Work to complete →
1. List the names of the women taking part in the clinical, as given in the literacy clinical article below.
2. Retype the passage of the literacy clinical article below from "After the students" to "the next time.".
3. Condense the paragraph of the literacy clinical article that begins "The one-month program is part of Thomas College's" into a bulleted list that keeps its main facts.

Exercise text →
════════════════════

Six women from different backgrounds met throughout July at Messalonskee Middle School in Oakland with one goal in mind: to finish the clinical component required to be certified as a literacy specialist in Maine.
Those who were already classroom teachers taught at Title I schools, which means they have a high percentage of children from low-income families. In Maine, 87.6 percent of students are enrolled in Title I schools, according to the National Center for Education Statistics.
The teachers, such as Jenna Zemrak, who teaches fourth grade at Belgrade Central School, plan to take what they learned back to their schools.
Others, such as Jenn Veilleux, 40, plan to use the new skills to start a new career. Veilleux, who was previously a classroom teacher, is starting a job soon as a literacy interventionist in Augusta at Lincoln Elementary School.
“It’s everything,” Veilleux said at the middle school on their last day of the clinical, Thursday. “It impacts every other area.”
The NCES provides data from the National Assessment of Educational Progress, which is also known as the “nation’s report card.” According to Maine’s profile, its average reading score results for fourth-graders haven’t changed much since 1998.
In 2015, 29 percent of fourth-graders in Maine had below basic reading score results, up one point from 1998. Nationally, 32 percent of fourth-graders had below basic reading score results.
The one-month program is part of Thomas College’s master’s program for literacy education. However, participants can enroll in the clinical even if not in the master’s program. This is the first year of the clinical component, which is replacing the more research-based capstone course. The clinical is a hands-on class where the students work with students who need help with reading or writing, as well as reflect on different teaching methods and read research-backed texts.
Regional School Unit 18 partnered with Thomas College and let the participants use the space at the middle school, where they were able to work with children from kindergarten to fifth grade who are in summer school. Each of the women worked with four children and spent half an hour with them one-on-one every day.
Michelle Harrington worked with a kindergarten student who didn’t understand that individual letters made up words. Harrington is a certified reading recovery and Title I teacher at Chelsea Elementary School in Regional School Unit 12.
“I felt that a literacy master’s was more … meaningful for myself,” she said.
Working one-on-one with the children was a departure from the norm for most of the students, who teach in classrooms where there isn’t enough time to give that individual attention.
“It’s exciting,” said Kathy Burkhart who teaches fifth grade at Benton Elementary School. “And overwhelming, but exciting.”
Amanda Pingree, who plans to work as a literacy coach at Union Elementary, and Jill MacKenzie, a first-grade teacher at Belgrade Central, round out the class.
After the students worked with the children, they would have time to reflect both by themselves and with their peers about how well the strategies they chose worked and what they could do the next time.
“Reflecting … makes for more prepared teachers who can give more precise instructions to students,” said Todd Martin, an adjunct at Thomas College who taught the clinical and also teaches four other courses in the program throughout the year. The students also videotaped themselves, and Martin challenged them to continue doing that when they go back to work.

════════════════════

Extracted entries →

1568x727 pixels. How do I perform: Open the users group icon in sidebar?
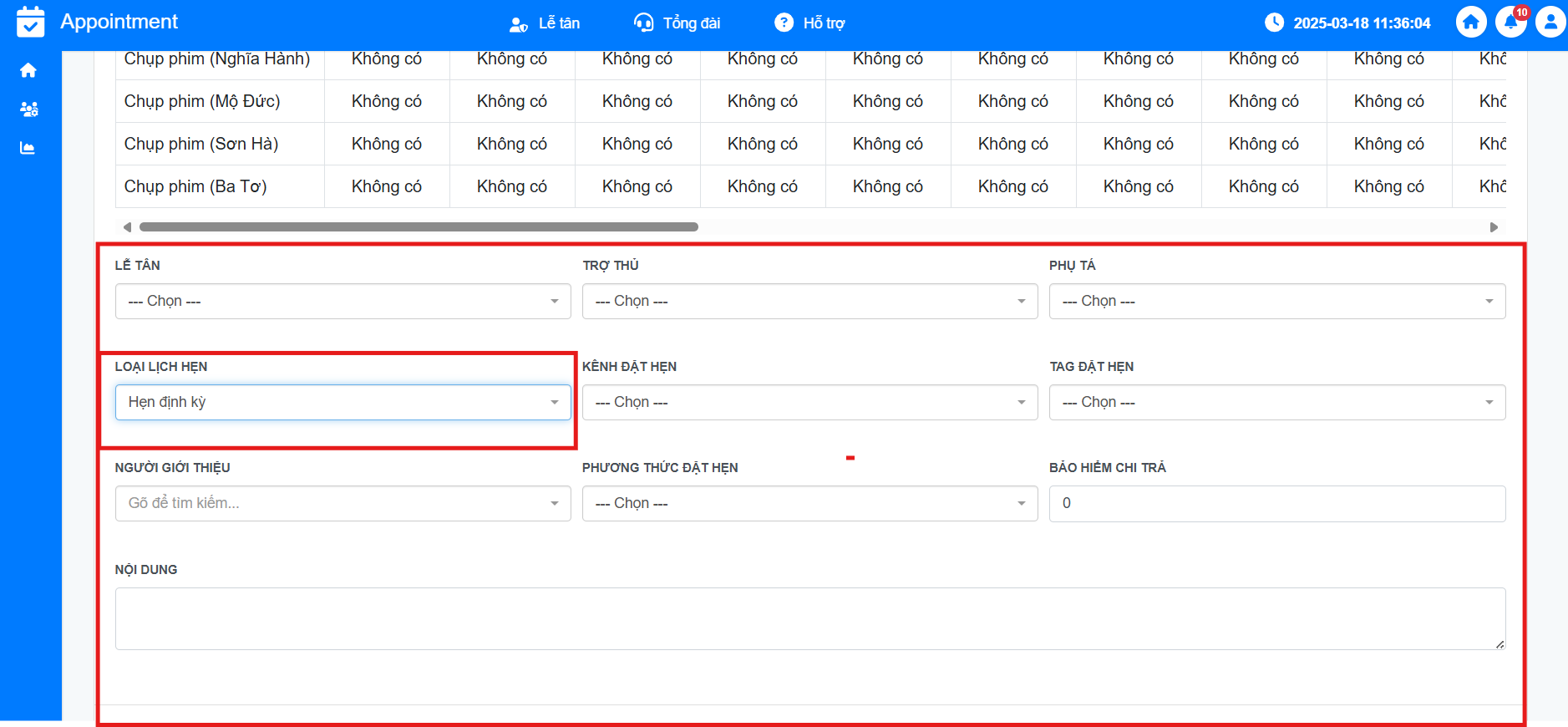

════════════════════

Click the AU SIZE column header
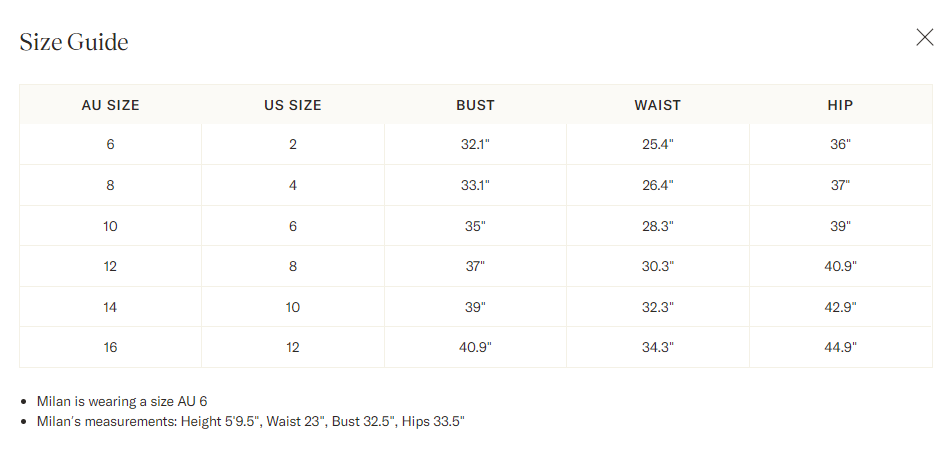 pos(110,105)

════════════════════

Results of the tasks →
1.
Jenna Zemrak
Jenn Veilleux
Michelle Harrington
Kathy Burkhart
Amanda Pingree
Jill MacKenzie

2.
After the students worked with the children, they would have time to reflect both by themselves and with their peers about how well the strategies they chose worked and what they could do the next time.

3.
- The one-month program belongs to Thomas College's master's program for literacy education.
- Participants can enroll in the clinical without being in the master's program.
- This is the clinical's first year, and it replaces the more research-based capstone course.
- In this hands-on class, participants work with students who need help with reading or writing.
- They also reflect on different teaching methods and read research-backed texts.